Брат Свечка подоспел как раз вовремя и застал первую встречу графа Реймона и нового главы местной церкви. Титул Партини, строго говоря, был более знатным, чем титул Реймона, но, по словам самого графа, подобное превосходство следовало подкреплять воинами, коих у Партини не было в достаточном количестве.
Архиепископ прибыл на аудиенцию, пылая праведным гневом, и тут же принялся обличать всех подряд. Граф Реймон молчал, и постепенно Партини замолк, почувствовав неладное. Бернардин Амбершель сверлил его безумным голодным взглядом.
– Кто этот лающий пес? – спросил Реймон, глядя будто бы сквозь архиепископа. – Зачем явился он докучать мне?
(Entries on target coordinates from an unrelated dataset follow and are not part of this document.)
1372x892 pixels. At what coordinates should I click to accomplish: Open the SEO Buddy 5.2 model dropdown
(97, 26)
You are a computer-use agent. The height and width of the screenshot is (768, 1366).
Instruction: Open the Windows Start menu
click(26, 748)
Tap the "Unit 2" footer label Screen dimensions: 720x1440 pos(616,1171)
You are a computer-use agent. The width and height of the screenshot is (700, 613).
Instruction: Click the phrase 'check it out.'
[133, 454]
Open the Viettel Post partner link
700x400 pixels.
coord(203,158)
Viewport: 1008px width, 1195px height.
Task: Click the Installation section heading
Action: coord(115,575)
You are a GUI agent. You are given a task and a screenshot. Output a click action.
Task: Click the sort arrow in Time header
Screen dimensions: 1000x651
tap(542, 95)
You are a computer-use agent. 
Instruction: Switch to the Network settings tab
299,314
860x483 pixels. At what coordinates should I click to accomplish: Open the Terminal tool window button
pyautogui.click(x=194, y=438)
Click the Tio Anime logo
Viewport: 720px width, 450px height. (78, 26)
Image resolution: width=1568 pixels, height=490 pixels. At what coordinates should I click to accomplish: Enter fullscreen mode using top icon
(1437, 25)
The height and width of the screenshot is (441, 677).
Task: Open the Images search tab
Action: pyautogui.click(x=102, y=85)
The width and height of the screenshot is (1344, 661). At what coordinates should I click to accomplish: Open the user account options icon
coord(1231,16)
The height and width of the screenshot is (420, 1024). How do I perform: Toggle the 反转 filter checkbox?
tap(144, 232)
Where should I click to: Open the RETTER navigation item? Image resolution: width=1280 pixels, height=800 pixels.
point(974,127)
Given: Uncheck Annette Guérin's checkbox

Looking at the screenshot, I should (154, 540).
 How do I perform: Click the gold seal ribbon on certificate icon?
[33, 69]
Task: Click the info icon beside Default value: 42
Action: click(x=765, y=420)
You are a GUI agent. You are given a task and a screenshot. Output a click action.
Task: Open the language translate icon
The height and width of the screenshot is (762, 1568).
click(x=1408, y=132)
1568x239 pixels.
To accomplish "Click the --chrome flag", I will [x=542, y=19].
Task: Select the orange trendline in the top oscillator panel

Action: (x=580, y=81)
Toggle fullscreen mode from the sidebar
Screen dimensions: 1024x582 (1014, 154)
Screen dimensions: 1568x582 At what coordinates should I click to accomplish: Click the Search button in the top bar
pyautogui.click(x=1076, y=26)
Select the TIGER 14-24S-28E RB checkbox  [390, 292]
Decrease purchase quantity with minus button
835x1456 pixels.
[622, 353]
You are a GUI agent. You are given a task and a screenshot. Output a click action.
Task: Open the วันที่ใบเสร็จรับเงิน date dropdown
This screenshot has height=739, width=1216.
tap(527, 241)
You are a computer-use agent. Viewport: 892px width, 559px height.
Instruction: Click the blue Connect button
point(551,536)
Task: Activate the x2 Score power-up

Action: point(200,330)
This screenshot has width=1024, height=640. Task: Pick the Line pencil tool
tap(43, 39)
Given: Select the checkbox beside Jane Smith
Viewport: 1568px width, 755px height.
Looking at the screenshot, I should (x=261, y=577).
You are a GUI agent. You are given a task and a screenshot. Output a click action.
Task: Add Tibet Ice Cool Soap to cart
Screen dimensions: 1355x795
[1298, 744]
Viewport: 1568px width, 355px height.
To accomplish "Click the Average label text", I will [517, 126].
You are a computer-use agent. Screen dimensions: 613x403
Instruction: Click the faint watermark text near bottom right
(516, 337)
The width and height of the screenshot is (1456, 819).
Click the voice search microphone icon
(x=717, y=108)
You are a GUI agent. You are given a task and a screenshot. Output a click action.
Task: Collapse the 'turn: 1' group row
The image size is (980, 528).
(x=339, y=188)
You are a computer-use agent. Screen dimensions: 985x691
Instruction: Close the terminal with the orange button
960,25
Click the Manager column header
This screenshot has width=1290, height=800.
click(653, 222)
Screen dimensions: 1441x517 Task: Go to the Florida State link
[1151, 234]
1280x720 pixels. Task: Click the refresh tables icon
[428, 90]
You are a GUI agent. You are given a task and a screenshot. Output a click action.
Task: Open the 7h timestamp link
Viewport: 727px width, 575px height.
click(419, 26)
Хотя титул Партини уже объявили перед его появлением, главный Реймонов герольд повторил:
– Это Пирсико Партини, который называет себя архиепископом Антье.
– Шавка узурпатора?
– Да, ваша светлость.
– Послушай, самозванец, ты нарушаешь и церковные, и мирские законы, обрядившись в одежды священника. Но у тебя появился ангел-хранитель – один совершенный мейсалянин убедил меня закрыть глаза на твои прегрешения. Пока. И я проявлю милосердие. До захода солнца послезавтрашнего дня ты должен убраться из Антье. Вместе со своими разбойниками. Те же из вас, кто останется в Коннеке, подвергнутся наказанию, положенному за воровство и грабеж.
Архиепископ не сумел вымолвить ни слова от гнева. А еще от страха. Было совершенно очевидно, что граф Реймон совсем не шутит. Об этом говорил его грозный вид.
Хотя преступников в Антье приговаривали к принудительным работам в городе, а не продавали в Шивеналь – грести на галерах или в иноземные шахты.
В шахтах не выживал почти никто.
Реймон взмахнул рукой, слуги окружили Партини и выпроводили его из зала.
– Не слишком ли сурово? – спросил брат Свечка. – И к тому же грубо.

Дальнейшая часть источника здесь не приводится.